Bewertung der Leistungsprozesse der Bietenden

Die barrierefreie Gestaltung eines IKT-Systems setzt voraus, dass die Leistungsprozesse von Bietenden entsprechend gestaltet sind. Bei der Beschaffung von IKT-Systemen oder Entwicklungsleistungen soll daher auch bewertet werden, inwieweit bei der Entwicklung des IKT-Systems die Barrierefreiheit als Ziel berücksichtigt wird. Dies wird durch ein entsprechendes B-Kriterium zur Bewertung des Angebotes gewährleistet.

In die Kriterien zur Leistungsbewertung ist das folgende B-Kriterium aufzunehmen und in der Vergabeunterlage zu veröffentlichen:

„Stellen Sie dar, wie Sie in ihrer Organisation sicherstellen, dass bei der Gestaltung/Entwicklung/Bereitstellung des ausgeschriebenen IKT-Systems die in der Leistungsbeschreibung aufgeführten Anforderungen zur Barrierefreiheit umgesetzt werden. Gehen Sie dabei auf die folgenden Aspekte ein:

  • Strategie: Verankerung des Themas Barrierefreiheit in der Strategie Ihres Unternehmens (bezogen auf die angeforderte Leistung).
  • Geschäftsprozesse:

    • Verankerung des Themas BF im gesamten operativen Entwicklungszyklus des IKT-Systems mit konkreten Maßnahmen.
    • Prüfung der Entwicklungsstände des IKT-Systems (Konzepte, Prototypen, …) frühzeitig und kontinuierlich daraufhin, ob die Barrierefreiheits-Ziele umgesetzt werden.
    • Maßnahmen zur Berücksichtigung der Anforderungen von Nutzer/-innen mit Behinderungen bei Nutzungs- und Usability-Tests des IKT-Systems.
    • Einbringung von Kompetenzen hinsichtlich barrierefreier Gestaltung in die Entwicklung des IKT-Systems.
  • Kontinuierliche Verbesserung: Verankerung des Themas Barrierefreiheit im kontinuierlichen Verbesserungsprozess des Unternehmens.“

Die Seitenanzahl, auf der dieser Nachweis erbracht werden soll, sollte vorgegeben sein (z. B. max. 3 Din A4 Seiten, Schriftgröße 10, Arial).

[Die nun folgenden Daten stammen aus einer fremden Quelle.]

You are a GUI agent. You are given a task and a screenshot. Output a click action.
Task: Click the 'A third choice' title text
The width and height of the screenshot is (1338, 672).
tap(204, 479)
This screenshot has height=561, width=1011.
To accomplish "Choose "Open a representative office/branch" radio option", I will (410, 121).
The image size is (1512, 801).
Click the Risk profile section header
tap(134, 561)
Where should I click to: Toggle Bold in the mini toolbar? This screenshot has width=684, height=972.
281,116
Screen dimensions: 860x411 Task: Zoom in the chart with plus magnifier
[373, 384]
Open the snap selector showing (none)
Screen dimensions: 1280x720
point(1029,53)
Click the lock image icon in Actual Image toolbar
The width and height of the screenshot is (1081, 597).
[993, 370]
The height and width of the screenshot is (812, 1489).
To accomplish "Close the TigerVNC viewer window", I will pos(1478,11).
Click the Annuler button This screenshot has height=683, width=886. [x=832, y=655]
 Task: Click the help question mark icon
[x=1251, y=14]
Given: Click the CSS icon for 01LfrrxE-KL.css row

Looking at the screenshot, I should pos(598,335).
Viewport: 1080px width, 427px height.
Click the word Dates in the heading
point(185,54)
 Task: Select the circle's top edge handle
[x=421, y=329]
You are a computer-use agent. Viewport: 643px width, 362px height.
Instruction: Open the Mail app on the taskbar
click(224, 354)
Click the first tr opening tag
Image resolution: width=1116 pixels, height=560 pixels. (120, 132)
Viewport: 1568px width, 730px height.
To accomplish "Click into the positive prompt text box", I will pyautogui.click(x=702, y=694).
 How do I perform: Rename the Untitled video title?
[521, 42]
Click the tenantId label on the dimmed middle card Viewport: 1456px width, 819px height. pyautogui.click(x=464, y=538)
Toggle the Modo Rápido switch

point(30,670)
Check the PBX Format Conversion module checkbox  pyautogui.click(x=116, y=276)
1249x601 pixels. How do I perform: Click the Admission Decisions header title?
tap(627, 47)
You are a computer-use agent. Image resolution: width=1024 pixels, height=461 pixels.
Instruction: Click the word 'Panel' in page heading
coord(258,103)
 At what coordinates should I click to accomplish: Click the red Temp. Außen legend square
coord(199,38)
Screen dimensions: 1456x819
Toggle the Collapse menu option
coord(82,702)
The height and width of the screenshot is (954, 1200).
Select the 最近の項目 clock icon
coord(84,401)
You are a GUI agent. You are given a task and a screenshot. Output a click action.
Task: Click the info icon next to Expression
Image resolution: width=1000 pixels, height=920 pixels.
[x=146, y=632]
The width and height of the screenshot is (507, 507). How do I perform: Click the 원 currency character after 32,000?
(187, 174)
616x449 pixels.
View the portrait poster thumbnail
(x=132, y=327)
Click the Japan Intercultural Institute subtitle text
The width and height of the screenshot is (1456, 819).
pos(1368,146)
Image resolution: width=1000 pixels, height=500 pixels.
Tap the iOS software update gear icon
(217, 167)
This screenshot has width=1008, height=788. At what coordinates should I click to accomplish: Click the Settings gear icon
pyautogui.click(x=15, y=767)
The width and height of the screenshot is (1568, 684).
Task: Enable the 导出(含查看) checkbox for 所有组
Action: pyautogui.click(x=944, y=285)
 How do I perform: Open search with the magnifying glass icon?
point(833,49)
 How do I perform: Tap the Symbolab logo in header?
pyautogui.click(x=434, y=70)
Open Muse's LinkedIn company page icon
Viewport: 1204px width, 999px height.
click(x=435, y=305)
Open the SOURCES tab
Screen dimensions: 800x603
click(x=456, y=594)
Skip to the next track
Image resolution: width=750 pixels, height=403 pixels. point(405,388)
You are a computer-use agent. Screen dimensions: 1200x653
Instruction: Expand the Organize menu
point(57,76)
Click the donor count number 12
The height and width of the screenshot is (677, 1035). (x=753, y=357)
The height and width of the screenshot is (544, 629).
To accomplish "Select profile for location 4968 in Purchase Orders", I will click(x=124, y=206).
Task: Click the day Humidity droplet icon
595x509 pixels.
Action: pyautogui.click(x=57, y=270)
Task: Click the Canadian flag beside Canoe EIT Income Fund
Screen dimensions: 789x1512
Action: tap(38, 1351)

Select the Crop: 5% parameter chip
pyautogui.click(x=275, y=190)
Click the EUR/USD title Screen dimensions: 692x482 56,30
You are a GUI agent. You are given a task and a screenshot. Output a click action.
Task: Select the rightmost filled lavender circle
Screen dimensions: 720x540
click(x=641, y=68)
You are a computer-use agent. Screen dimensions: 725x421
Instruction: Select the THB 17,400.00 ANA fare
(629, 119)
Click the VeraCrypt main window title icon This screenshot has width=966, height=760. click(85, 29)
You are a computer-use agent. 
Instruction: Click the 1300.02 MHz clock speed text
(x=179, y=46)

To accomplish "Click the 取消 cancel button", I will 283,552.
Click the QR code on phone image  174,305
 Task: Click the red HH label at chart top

Ausgehend von diesen Bewertungsdimensionen können die Antworten der Bietenden mittels folgendem Bewertungsschema bewertet werden:

  • Schlecht (0-2 Punkte):
    Das Thema Barrierefreiheit ist nicht durchgängig in der Entwicklung des IKT-Systems mit konkreten Aktivitäten verankert. ODER: Es findet keine entwicklungsbegleitende Prüfung der Barrierefreiheit des IKT-Systems statt. Oder: Es werden keine Kompetenzen hinsichtlich barrierefreier Gestaltung in die Entwicklung des IKT-Systems eingebracht.
  • Mittel (3-6 Punkte):
    Das Thema Barrierefreiheit ist durchgängig im Entwicklungsprozess des IKT-Systems verankert, es finden entwicklungsbegleitende Prüfungen statt und Kompetenzen werden eingebracht. Bei Nutzungs- und Usability-Tests des IKT-Systems werden die Anforderungen von Nutzenden mit Behinderungen nicht systematisch berücksichtigt. Das Thema Barrierefreiheit ist nicht in der Strategie des Unternehmens verankert und auch nicht Gegenstand eines kontinuierlichen Verbesserungsprozesses.
  • Gut (7-10 Punkte):

    Barrierefreiheit ist in der Strategie und im KVP des Unternehmens verankert, wird bei der Entwicklung des IKT-Systems systematisch und kontinuierlich berücksichtigt, Anforderungen von Nutzenden mit Behinderungen werden in Tests berücksichtigt, Expertenwissen ist vorhanden.

    Das Bewertungsschema ist in den Vergabeunterlagen zu veröffentlichen. Das Kriterium ist entsprechend zu gewichten. Wie relevant das Thema Barrierefreiheit für ein IKT-System ist, hängt unter anderem von der Anzahl der Nutzenden, der Nutzungsintensität und der Bedeutung des IKT-Systems für die Aufgabenerfüllung der Anwender/-innen ab.